ENDANG MUHAMMAD SUMARNA
Kesetiaannya dalam dunia persilatan tidak diragukan lagi, lantaran pendekar yang satu ini senantiasa aktif mengikuti kejuaraan IPSI, baik tingkat wilayah maupun daerah. Bahkan jalan kakipun dilakoninya dari Lokasari (Princen Park) Jakarta Barat ke GOR Bulungan yang kemudian dilanjutkan ke kediamannya di Kebon Pala I Jakarta Timur.Banyak orang meragukannya sebagai anak Betawi, lantaran namanya berbau Sunda. Namun dia berani sumpah bahwa dirinya dilahirkan di Betawi tanggal 11 Januari 1938, putra bungsu dari 4 bersaudara keluarga M. Kasim seorang pesilat dari aliran “Sera Tembak”. Ayahandanyalah yang mendidiknya pertama kali aliran silat ini, yang kemudian dilanjutkan dengan mempelajari aliran Syahbandar yang mempunyai pecahan cukup banyak dan rumit; empat kurung, empat kelima pancer, gelombang 9 dan 12, serta berbagai pechana lainnya. Pada akhirnya diseragamkan menjadi tiap jurus mempunyai lima pecahan.

M. SAIDI bin ASIKIN
Lahir di Jakarta 6 Maret 1928, belajar silat kepada Bapak Sabuchi bin Samiun pada tahun 40an di Pacebokan (sekarang dikenal Jl. Kesederhanaan, Kel.
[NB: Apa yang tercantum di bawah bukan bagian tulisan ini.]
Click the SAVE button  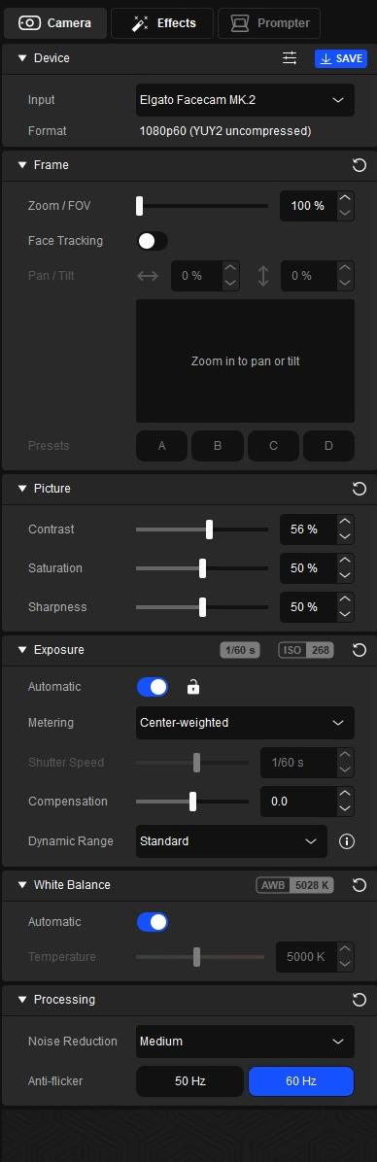point(341,58)
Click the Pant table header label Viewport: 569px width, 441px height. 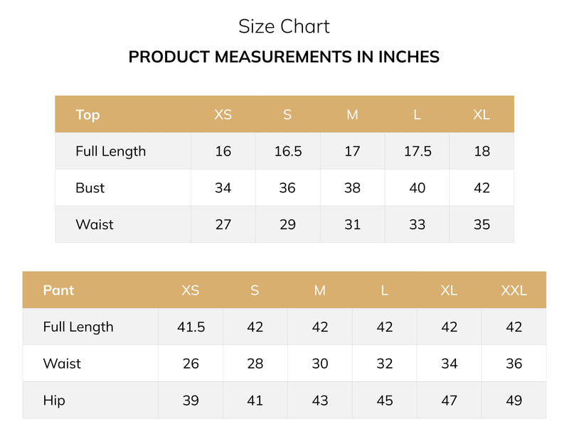58,290
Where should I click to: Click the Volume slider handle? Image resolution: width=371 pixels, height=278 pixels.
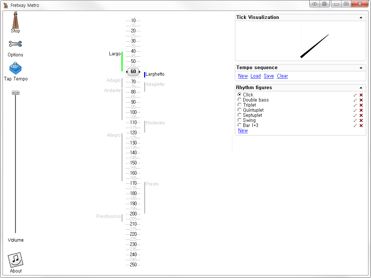pos(15,93)
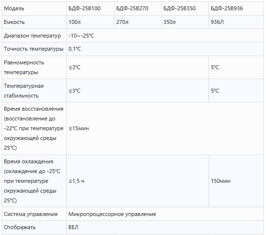Image resolution: width=266 pixels, height=235 pixels.
Task: Select the ≤15мин recovery time value
Action: 79,128
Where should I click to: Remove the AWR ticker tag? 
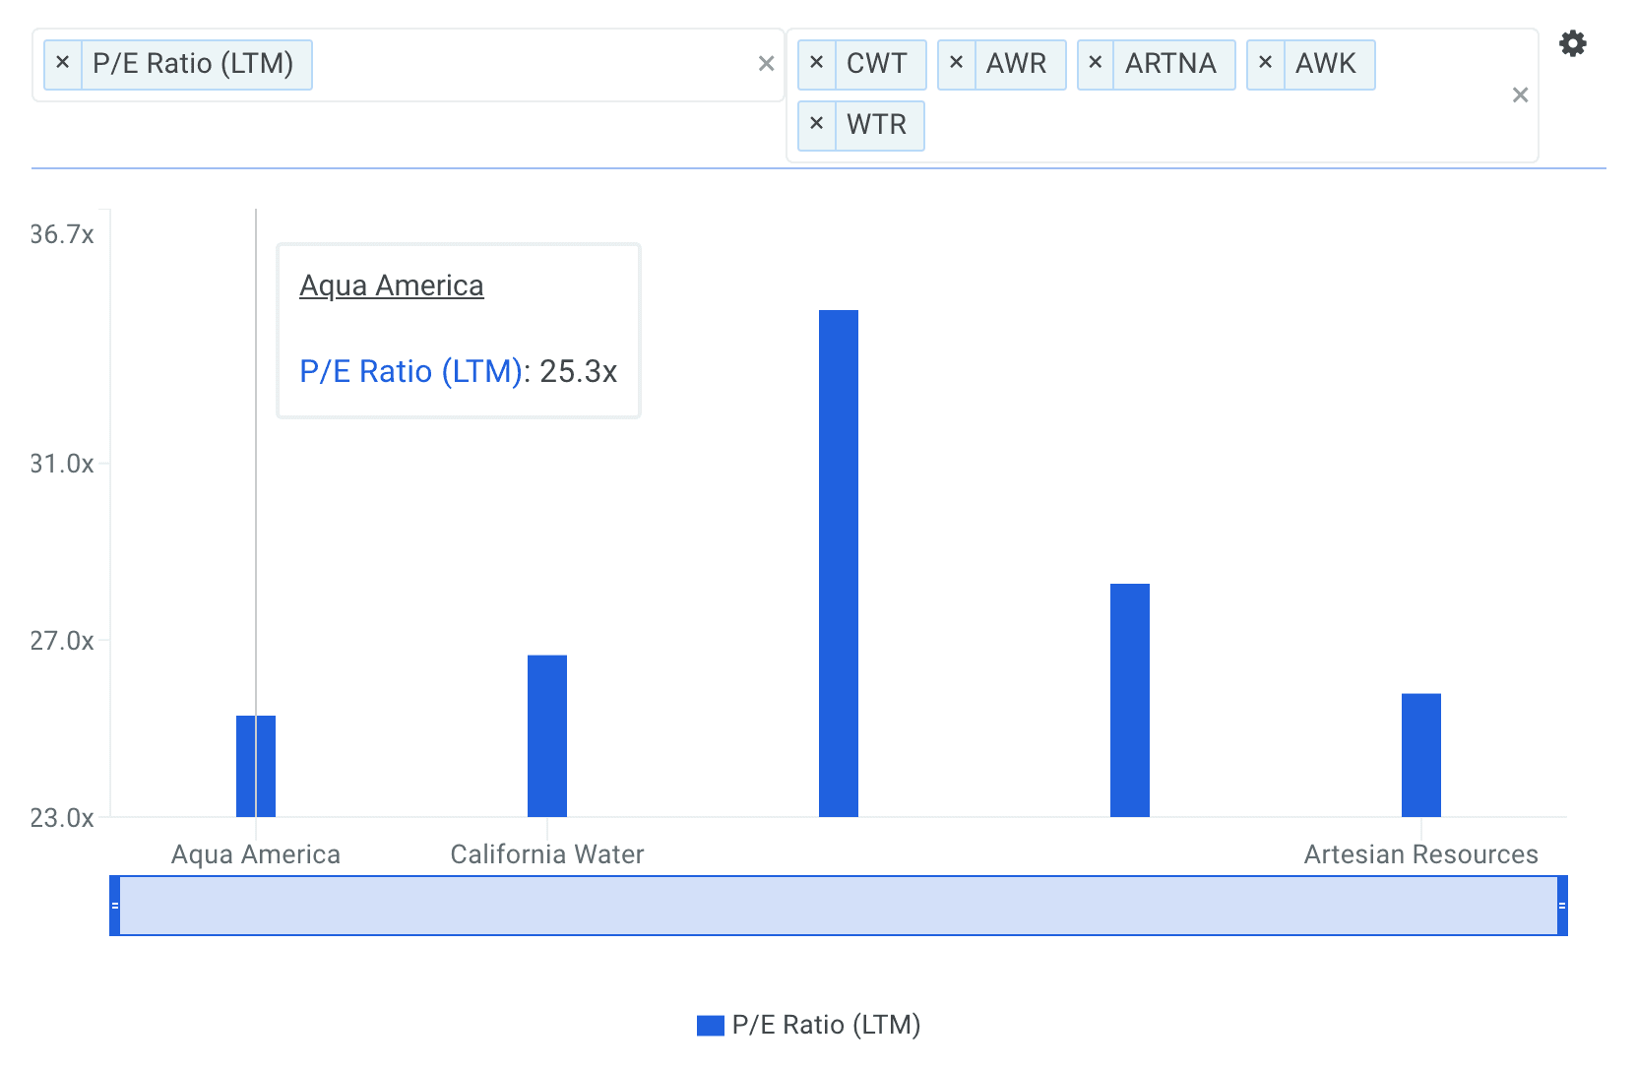coord(956,64)
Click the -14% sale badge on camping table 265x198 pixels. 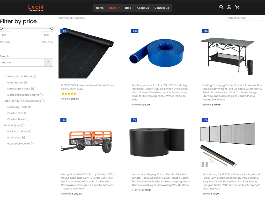[205, 31]
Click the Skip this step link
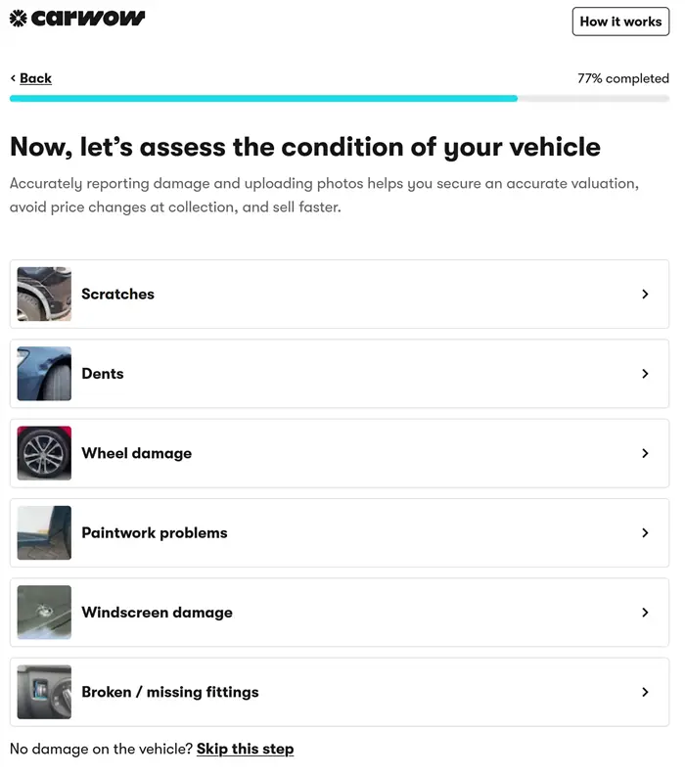 tap(245, 749)
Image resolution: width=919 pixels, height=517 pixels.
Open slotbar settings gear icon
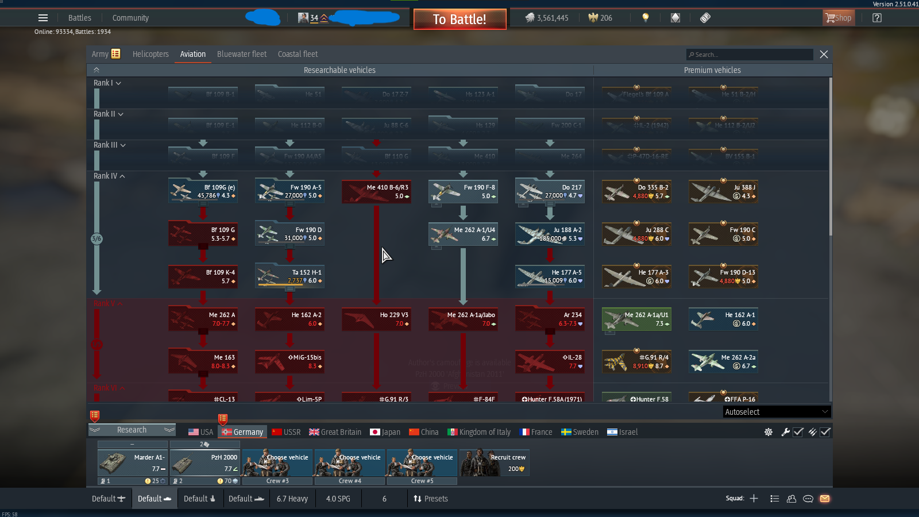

Keagungan di bilangan Jakarta Kota).
Sejak tahun 1952 sudah mulai mengajar tetapi baru tahun 1970 atas prakarsa Bapak H. Sumarmin didirikan “Perguran Silat Macan Betawi”. Tentang aliran yang dianutnya ini secara terus terang tidak jelas apa namanya, sebab ketika hal itu ditanyakan pada gurunya hanya mengatakan, bahwa permainan silat ini “berat dan jelek”. Namun bisa dipastikan bahwa aliran dari silatnya adalah aliran silat Betawi.

M. NAWAWI
Lahir di Jakarta 15 Mei 1930, pertama belajar silat dari seorang Tionghoa bernama Koh Liong di Pasar  Baru. Pada sekita tahun19 45-1947 belajar silat dengan orang tua kandungnya Bapak H. Abdul Halim dengan permainan silat yang disebut “Jurus Gelibag/ Jurus Peratok”. Dilanjutkan berguru silat Beksi kepada Bapak H. Abdullah (1948-1950), Guru Tua Bapak H. Jalih (1950-1955), Guru Muhammad (1955-1960). Kemudian berangkat dari berguru ini M. Nawawi mendirikan perguruan silat yang dinamakan “Putra Beksi”, yang pada tahun 1972 dirubah namanya menjadi “Purbekala”. Dua taun kemudian nama Purbekala diganti menjadi “Purbakala” hingga sekarang.